▶ **PROBLEM TO WORK ON**: Would you copy exactly the lines in the data below from the one that has "You are a GUI" through the one that has "Image resolution: width=932", dropping any pictures?

▶ **DATA PROVIDED**:
========================================================================

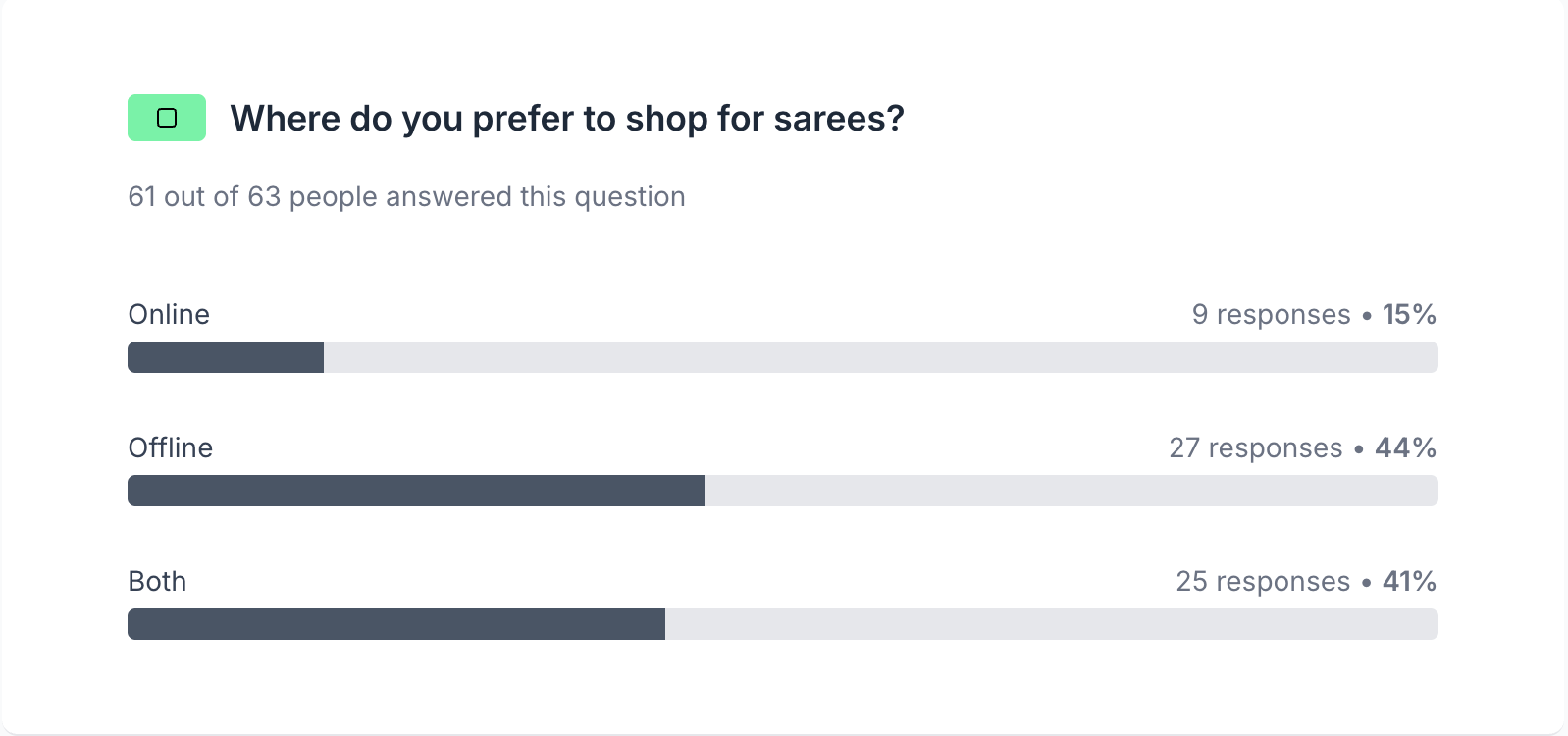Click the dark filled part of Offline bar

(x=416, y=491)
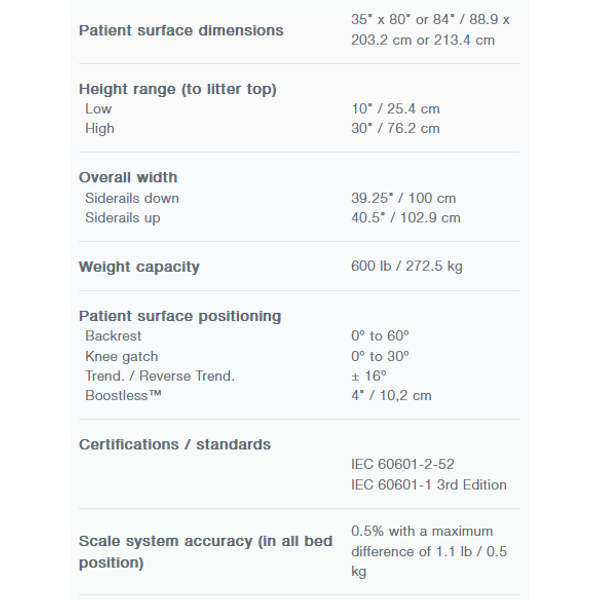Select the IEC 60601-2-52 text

========================================================================

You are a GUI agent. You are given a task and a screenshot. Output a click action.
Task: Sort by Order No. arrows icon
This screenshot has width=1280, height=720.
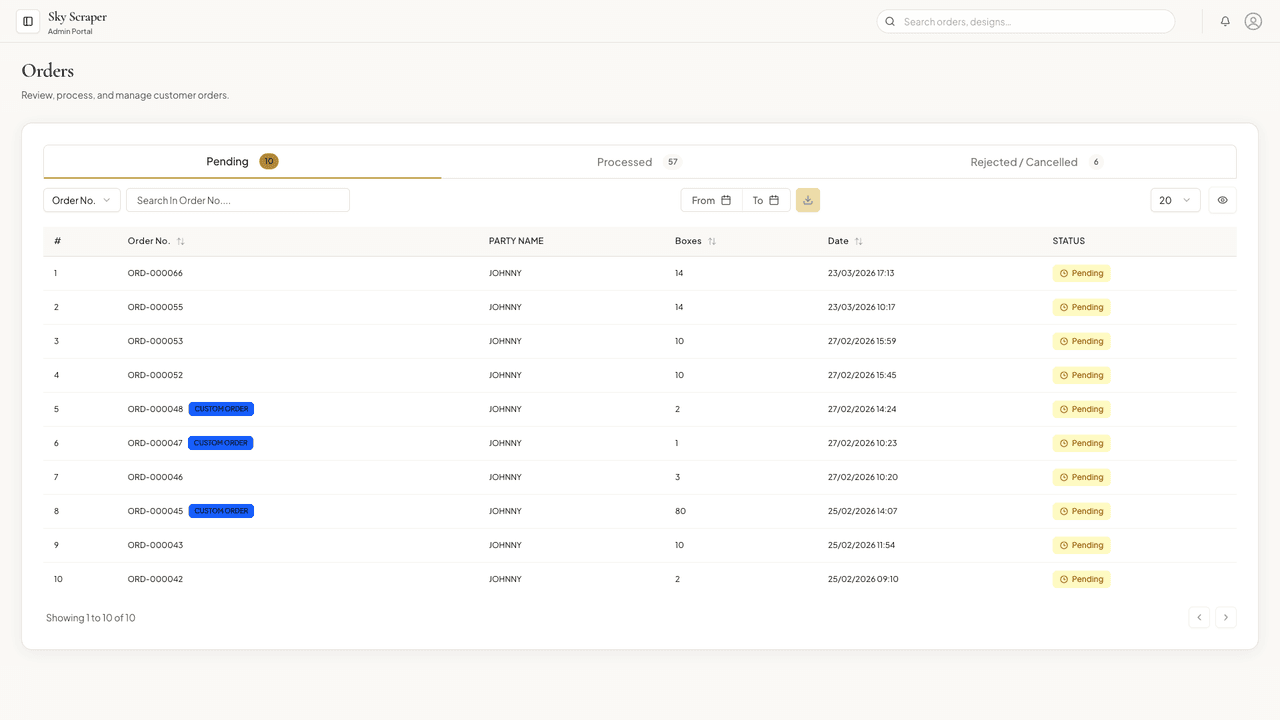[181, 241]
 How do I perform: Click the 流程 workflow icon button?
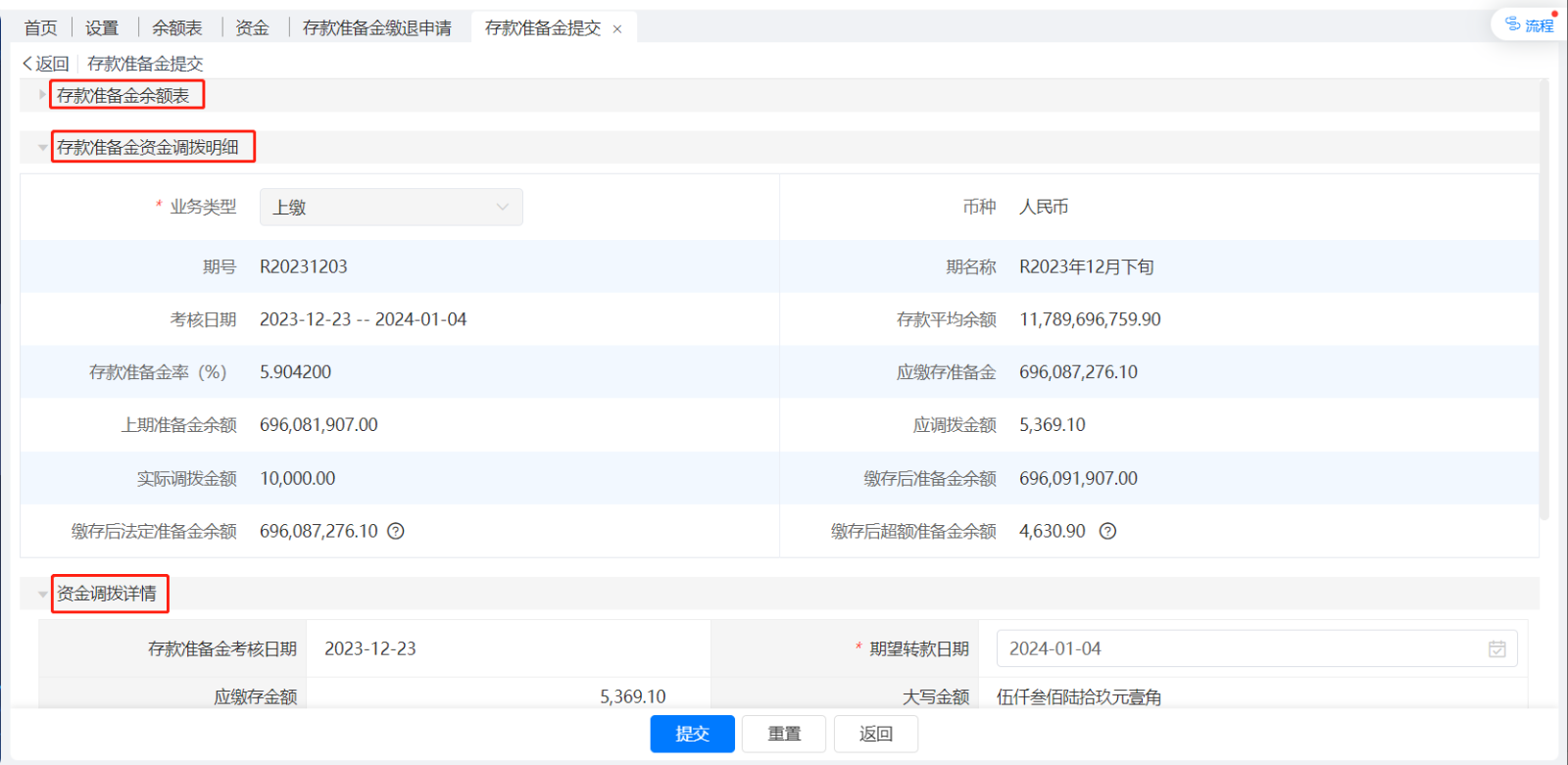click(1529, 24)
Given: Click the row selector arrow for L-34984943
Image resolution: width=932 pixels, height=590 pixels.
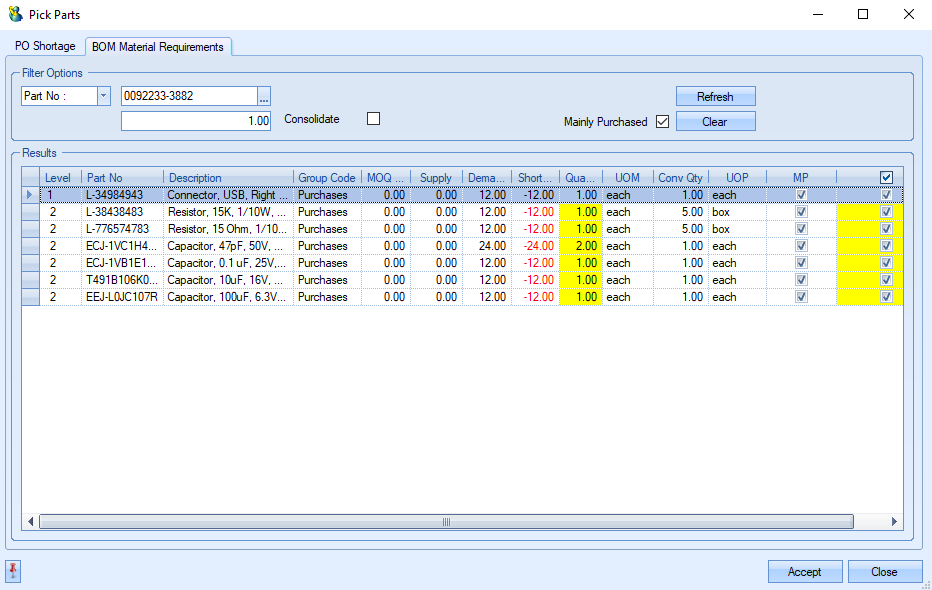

========================================================================

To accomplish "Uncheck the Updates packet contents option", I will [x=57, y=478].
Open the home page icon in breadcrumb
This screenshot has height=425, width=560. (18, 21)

========================================================================

▶ **WRITTEN ANSWER**:
You are a GUI agent. You are given a task and a screenshot. Output a click action.
Task: Sort by Order No. arrows icon
This screenshot has width=1280, height=720.
[181, 241]
 How do I perform: Click the 流程 workflow icon button?
click(1529, 24)
Given: Click the row selector arrow for L-34984943
Image resolution: width=932 pixels, height=590 pixels.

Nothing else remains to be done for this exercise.